§ **What is expected**
The records below are to be retyped in full, without any alteration.
(Data supplied begins)
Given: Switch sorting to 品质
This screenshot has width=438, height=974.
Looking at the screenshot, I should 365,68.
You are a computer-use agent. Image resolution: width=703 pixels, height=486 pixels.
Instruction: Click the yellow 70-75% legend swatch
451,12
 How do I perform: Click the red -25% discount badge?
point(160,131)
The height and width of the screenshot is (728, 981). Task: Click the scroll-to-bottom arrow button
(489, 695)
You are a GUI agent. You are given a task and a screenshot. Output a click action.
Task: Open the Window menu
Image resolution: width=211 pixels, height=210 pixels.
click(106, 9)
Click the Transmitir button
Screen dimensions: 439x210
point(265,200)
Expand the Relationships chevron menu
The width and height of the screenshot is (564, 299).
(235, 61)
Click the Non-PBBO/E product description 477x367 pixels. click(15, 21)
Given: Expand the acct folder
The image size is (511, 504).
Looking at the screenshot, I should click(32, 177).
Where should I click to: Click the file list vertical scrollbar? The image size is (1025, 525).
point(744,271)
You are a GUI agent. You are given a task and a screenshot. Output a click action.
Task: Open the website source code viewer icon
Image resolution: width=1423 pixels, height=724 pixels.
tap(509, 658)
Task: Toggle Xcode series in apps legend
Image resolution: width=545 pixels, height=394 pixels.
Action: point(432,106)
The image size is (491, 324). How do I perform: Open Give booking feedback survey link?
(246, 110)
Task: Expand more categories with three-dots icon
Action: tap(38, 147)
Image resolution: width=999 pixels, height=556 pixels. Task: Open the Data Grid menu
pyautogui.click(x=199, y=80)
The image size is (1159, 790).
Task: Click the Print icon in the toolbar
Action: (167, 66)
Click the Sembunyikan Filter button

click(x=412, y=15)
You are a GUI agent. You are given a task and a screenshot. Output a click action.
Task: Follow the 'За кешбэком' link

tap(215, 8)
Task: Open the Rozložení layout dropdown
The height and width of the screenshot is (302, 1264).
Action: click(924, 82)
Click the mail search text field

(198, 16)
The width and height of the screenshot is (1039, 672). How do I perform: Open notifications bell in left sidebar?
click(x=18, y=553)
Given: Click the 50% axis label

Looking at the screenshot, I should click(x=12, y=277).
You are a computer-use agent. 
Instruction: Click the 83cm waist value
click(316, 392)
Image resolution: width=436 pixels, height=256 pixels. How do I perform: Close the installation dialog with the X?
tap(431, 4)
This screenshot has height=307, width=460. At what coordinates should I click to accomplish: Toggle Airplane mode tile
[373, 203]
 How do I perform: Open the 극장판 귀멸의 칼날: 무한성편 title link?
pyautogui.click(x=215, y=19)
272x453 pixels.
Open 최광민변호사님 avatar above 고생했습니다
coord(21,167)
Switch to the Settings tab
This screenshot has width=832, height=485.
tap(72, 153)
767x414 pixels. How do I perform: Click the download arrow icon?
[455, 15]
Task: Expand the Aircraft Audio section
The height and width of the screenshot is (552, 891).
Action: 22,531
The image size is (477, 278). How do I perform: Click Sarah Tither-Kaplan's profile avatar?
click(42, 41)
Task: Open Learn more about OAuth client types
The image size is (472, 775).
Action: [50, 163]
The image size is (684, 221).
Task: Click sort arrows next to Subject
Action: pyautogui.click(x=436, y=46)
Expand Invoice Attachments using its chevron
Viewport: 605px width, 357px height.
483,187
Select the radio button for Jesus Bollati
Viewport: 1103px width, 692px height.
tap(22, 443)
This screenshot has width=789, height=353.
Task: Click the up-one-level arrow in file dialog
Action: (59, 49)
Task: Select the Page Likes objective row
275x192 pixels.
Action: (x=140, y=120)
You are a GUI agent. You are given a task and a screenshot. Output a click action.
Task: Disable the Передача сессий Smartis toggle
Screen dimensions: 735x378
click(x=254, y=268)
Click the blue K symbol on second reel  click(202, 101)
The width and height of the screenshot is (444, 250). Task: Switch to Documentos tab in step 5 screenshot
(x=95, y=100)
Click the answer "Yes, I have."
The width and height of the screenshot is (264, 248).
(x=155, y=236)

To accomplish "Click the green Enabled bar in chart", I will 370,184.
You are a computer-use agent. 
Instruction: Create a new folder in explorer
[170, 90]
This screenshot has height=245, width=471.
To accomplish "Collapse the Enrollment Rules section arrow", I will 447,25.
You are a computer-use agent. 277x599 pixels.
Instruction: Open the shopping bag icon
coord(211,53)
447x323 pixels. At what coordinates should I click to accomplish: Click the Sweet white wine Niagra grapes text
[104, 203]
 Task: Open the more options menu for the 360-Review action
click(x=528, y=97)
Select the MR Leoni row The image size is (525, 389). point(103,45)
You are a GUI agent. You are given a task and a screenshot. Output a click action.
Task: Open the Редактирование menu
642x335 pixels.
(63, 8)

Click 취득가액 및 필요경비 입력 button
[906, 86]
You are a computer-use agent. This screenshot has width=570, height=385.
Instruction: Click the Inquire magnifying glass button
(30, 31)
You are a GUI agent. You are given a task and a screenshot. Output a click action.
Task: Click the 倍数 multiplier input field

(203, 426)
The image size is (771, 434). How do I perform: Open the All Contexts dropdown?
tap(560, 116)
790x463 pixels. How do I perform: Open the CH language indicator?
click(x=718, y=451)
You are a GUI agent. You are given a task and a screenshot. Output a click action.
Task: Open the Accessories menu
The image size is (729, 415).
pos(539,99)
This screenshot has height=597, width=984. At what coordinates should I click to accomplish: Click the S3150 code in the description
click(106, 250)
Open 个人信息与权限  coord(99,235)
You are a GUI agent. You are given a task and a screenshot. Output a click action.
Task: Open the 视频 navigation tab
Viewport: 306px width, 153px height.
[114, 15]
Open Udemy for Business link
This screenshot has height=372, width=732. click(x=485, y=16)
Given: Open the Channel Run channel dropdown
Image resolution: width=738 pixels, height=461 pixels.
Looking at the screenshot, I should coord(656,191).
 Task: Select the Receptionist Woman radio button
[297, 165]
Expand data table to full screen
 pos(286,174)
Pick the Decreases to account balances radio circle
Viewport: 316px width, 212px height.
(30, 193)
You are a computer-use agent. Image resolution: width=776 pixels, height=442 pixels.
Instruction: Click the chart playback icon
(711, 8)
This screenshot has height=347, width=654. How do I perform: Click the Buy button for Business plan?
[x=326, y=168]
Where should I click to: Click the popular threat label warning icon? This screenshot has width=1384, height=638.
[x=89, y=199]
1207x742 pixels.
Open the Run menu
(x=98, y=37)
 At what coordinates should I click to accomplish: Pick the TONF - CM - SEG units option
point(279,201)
(Data supplied ends)
§ **Solution to this problem**
Given: Switch sorting to 品质
This screenshot has width=438, height=974.
Looking at the screenshot, I should 365,68.
You are a computer-use agent. Image resolution: width=703 pixels, height=486 pixels.
Instruction: Click the yellow 70-75% legend swatch
451,12
 How do I perform: Click the red -25% discount badge?
point(160,131)
The height and width of the screenshot is (728, 981). Task: Click the scroll-to-bottom arrow button
(489, 695)
You are a GUI agent. You are given a task and a screenshot. Output a click action.
Task: Open the Window menu
Image resolution: width=211 pixels, height=210 pixels.
click(106, 9)
Click the Transmitir button
Screen dimensions: 439x210
point(265,200)
Expand the Relationships chevron menu
The width and height of the screenshot is (564, 299).
(235, 61)
Click the Non-PBBO/E product description 477x367 pixels. click(15, 21)
Given: Expand the acct folder
The image size is (511, 504).
Looking at the screenshot, I should click(32, 177).
Where should I click to: Click the file list vertical scrollbar? The image size is (1025, 525).
point(744,271)
You are a GUI agent. You are given a task and a screenshot. Output a click action.
Task: Open the website source code viewer icon
Image resolution: width=1423 pixels, height=724 pixels.
tap(509, 658)
Task: Toggle Xcode series in apps legend
Image resolution: width=545 pixels, height=394 pixels.
Action: point(432,106)
The image size is (491, 324). How do I perform: Open Give booking feedback survey link?
(246, 110)
Task: Expand more categories with three-dots icon
Action: tap(38, 147)
Image resolution: width=999 pixels, height=556 pixels. Task: Open the Data Grid menu
pyautogui.click(x=199, y=80)
The image size is (1159, 790).
Task: Click the Print icon in the toolbar
Action: (167, 66)
Click the Sembunyikan Filter button

click(x=412, y=15)
You are a GUI agent. You are given a task and a screenshot. Output a click action.
Task: Follow the 'За кешбэком' link

tap(215, 8)
Task: Open the Rozložení layout dropdown
The height and width of the screenshot is (302, 1264).
Action: click(924, 82)
Click the mail search text field

(198, 16)
The width and height of the screenshot is (1039, 672). How do I perform: Open notifications bell in left sidebar?
click(x=18, y=553)
Given: Click the 50% axis label

Looking at the screenshot, I should click(x=12, y=277).
You are a computer-use agent. 
Instruction: Click the 83cm waist value
click(316, 392)
Image resolution: width=436 pixels, height=256 pixels. How do I perform: Close the installation dialog with the X?
tap(431, 4)
This screenshot has height=307, width=460. At what coordinates should I click to accomplish: Toggle Airplane mode tile
[373, 203]
 How do I perform: Open the 극장판 귀멸의 칼날: 무한성편 title link?
pyautogui.click(x=215, y=19)
272x453 pixels.
Open 최광민변호사님 avatar above 고생했습니다
coord(21,167)
Switch to the Settings tab
This screenshot has width=832, height=485.
tap(72, 153)
767x414 pixels. How do I perform: Click the download arrow icon?
[455, 15]
Task: Expand the Aircraft Audio section
The height and width of the screenshot is (552, 891).
Action: 22,531
The image size is (477, 278). How do I perform: Click Sarah Tither-Kaplan's profile avatar?
click(42, 41)
Task: Open Learn more about OAuth client types
The image size is (472, 775).
Action: [50, 163]
The image size is (684, 221).
Task: Click sort arrows next to Subject
Action: pyautogui.click(x=436, y=46)
Expand Invoice Attachments using its chevron
Viewport: 605px width, 357px height.
483,187
Select the radio button for Jesus Bollati
Viewport: 1103px width, 692px height.
tap(22, 443)
This screenshot has width=789, height=353.
Task: Click the up-one-level arrow in file dialog
Action: (59, 49)
Task: Select the Page Likes objective row
275x192 pixels.
Action: (x=140, y=120)
You are a GUI agent. You are given a task and a screenshot. Output a click action.
Task: Disable the Передача сессий Smartis toggle
Screen dimensions: 735x378
click(x=254, y=268)
Click the blue K symbol on second reel  click(202, 101)
The width and height of the screenshot is (444, 250). Task: Switch to Documentos tab in step 5 screenshot
(x=95, y=100)
Click the answer "Yes, I have."
The width and height of the screenshot is (264, 248).
(x=155, y=236)

To accomplish "Click the green Enabled bar in chart", I will 370,184.
You are a computer-use agent. 
Instruction: Create a new folder in explorer
[170, 90]
This screenshot has height=245, width=471.
To accomplish "Collapse the Enrollment Rules section arrow", I will 447,25.
You are a computer-use agent. 277x599 pixels.
Instruction: Open the shopping bag icon
coord(211,53)
447x323 pixels. At what coordinates should I click to accomplish: Click the Sweet white wine Niagra grapes text
[104, 203]
 Task: Open the more options menu for the 360-Review action
click(x=528, y=97)
Select the MR Leoni row The image size is (525, 389). point(103,45)
You are a GUI agent. You are given a task and a screenshot. Output a click action.
Task: Open the Редактирование menu
642x335 pixels.
(63, 8)

Click 취득가액 및 필요경비 입력 button
[906, 86]
You are a computer-use agent. This screenshot has width=570, height=385.
Instruction: Click the Inquire magnifying glass button
(30, 31)
You are a GUI agent. You are given a task and a screenshot. Output a click action.
Task: Click the 倍数 multiplier input field

(203, 426)
The image size is (771, 434). How do I perform: Open the All Contexts dropdown?
tap(560, 116)
790x463 pixels. How do I perform: Open the CH language indicator?
click(x=718, y=451)
You are a GUI agent. You are given a task and a screenshot. Output a click action.
Task: Open the Accessories menu
The image size is (729, 415).
pos(539,99)
This screenshot has height=597, width=984. At what coordinates should I click to accomplish: Click the S3150 code in the description
click(106, 250)
Open 个人信息与权限  coord(99,235)
You are a GUI agent. You are given a task and a screenshot. Output a click action.
Task: Open the 视频 navigation tab
Viewport: 306px width, 153px height.
[114, 15]
Open Udemy for Business link
This screenshot has height=372, width=732. click(x=485, y=16)
Given: Open the Channel Run channel dropdown
Image resolution: width=738 pixels, height=461 pixels.
Looking at the screenshot, I should coord(656,191).
 Task: Select the Receptionist Woman radio button
[297, 165]
Expand data table to full screen
 pos(286,174)
Pick the Decreases to account balances radio circle
Viewport: 316px width, 212px height.
(30, 193)
You are a computer-use agent. Image resolution: width=776 pixels, height=442 pixels.
Instruction: Click the chart playback icon
(711, 8)
This screenshot has height=347, width=654. How do I perform: Click the Buy button for Business plan?
[x=326, y=168]
Where should I click to: Click the popular threat label warning icon? This screenshot has width=1384, height=638.
[x=89, y=199]
1207x742 pixels.
Open the Run menu
(x=98, y=37)
 At what coordinates should I click to accomplish: Pick the TONF - CM - SEG units option
point(279,201)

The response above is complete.